Forum: Poser - OFFICIAL


Subject: OT: what does your avatar say about you?

cspear opened this issue on Sep 13, 2007 · 58 posts


XENOPHONZ posted Fri, 14 September 2007 at 12:33 AM

Quote - @Xenophonz - hurrah, hurrah for the Bonnie Blue flag that wears a single star...;) ironically, although you want the South to rise again, you have a pic of one of the most famous Southern subs that sank...3 times...;) (Pakled lives hard by the South, stuck somewhere in rural NC...;)

 

Yes, I know.......and that relates to my (joking) comments about "fighting nobly for lost causes". 😉

And remember -- the Hunley sank her target before disappearing -- leaving a mystery wrapped in an enigma for well over a century -- until the sub was found recently.  They still don't know for certain what sank her, although they've got some working theories.  The most plausible one that I've heard being that small-arms fire coming from the men onboard the Housatonic popped a small hole into the Hunley's foward conning tower: causing water to leak in rapidly, and sinking the boat.

And, yes -- three crews died.  Which speaks a lot to the valor of the last crew who went on with the mission in spite of the two crews lost in testing before them.  BTW - the designers of the Hunley actually experimented with steam & electromagnetic propulsion.

The Hunley's third crew achieved the first successful submarine attack in history.  But by that point in the war, it was all too little, too late.  However: that fact doesn't take away from what those men did.

http://www.hunley.org/

No -- when I'm being serious -- the South won't rise again in that fashion, other than in the imaginations of some.  That was a completely different era, with totally different attitudes than today's.  But they deserve their memorials.  In reality: it was American valor on both sides.

More Americans died in the Civil War than have died in all of the other wars that we've fought added up together.  Approx. 650,000 total -- but many of those deaths were due to sickness and poor medical field conditions rather than to actual combat losses.

Plus the battle tactics of that time -- consisting of massed lines of men marching directly at each other under heavy fire  -- lead to absolutely horrendous casualities on both sides.

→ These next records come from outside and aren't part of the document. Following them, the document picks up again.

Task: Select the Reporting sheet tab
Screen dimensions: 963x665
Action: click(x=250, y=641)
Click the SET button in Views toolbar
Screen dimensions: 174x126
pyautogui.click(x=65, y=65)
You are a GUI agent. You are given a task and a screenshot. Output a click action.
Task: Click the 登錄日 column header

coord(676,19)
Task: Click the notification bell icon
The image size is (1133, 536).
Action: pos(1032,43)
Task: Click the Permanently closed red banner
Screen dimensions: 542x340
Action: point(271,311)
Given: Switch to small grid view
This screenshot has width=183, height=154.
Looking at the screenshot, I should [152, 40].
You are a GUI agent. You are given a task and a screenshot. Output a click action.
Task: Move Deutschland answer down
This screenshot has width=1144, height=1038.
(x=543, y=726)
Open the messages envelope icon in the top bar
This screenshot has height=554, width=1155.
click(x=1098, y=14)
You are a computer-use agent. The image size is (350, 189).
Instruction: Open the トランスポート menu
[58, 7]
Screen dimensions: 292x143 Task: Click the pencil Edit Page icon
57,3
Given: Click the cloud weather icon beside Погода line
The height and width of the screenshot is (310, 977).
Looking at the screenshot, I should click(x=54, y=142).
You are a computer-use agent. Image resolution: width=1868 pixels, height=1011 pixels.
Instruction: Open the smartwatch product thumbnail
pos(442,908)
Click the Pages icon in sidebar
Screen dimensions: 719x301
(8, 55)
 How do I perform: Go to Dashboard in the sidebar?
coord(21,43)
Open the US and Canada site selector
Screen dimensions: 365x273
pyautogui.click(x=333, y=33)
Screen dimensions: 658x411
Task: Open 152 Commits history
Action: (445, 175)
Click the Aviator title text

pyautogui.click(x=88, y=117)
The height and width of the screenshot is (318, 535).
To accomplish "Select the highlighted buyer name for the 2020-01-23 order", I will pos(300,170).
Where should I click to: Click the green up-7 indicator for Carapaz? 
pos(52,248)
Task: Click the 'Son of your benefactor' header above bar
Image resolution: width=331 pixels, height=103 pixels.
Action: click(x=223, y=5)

BTW - in combat, the Union lost many more men than the Confederacy did.  Which has been one of the historical criticisms directed against Grant -- i.e. -- that his winning tactics consisted of using his advantages in men and material by simply throwing his men, pell-mell, into a hellish meatgrinder: thereby overwhelming the less-well-supplied enemy.  He was able to win battles that way.......but at a horrible cost in blood.

After the war, he turned out to be one of the worst presidents that the US ever had.

It's an interesting study to read up on what the leaders on both sides did after the war.  Lee went on to personal hero worship & adulation from both sides for his sterling character and for his strict attention to duty.  People today have no concept of just how popular and how highly thought of Lee was in his own time.

Sherman -- who so famously marched to the sea and took Atlanta -- went on to a far less successful career fighting against the Indians in the American West.  Among other things, he deliberately decimated the buffalo in order to starve out the Indians.

Nathan Bedford Forrest -- about whom it's claimed (but not proven) that he helped to found the KKK, did an about-face and ordered the KKK to disband itself in 1869 (an order which the KKK did not follow) -- not liking the organization's increasing violence.

Such things aren't unusual in history -- humans are full of internal contradictions that way.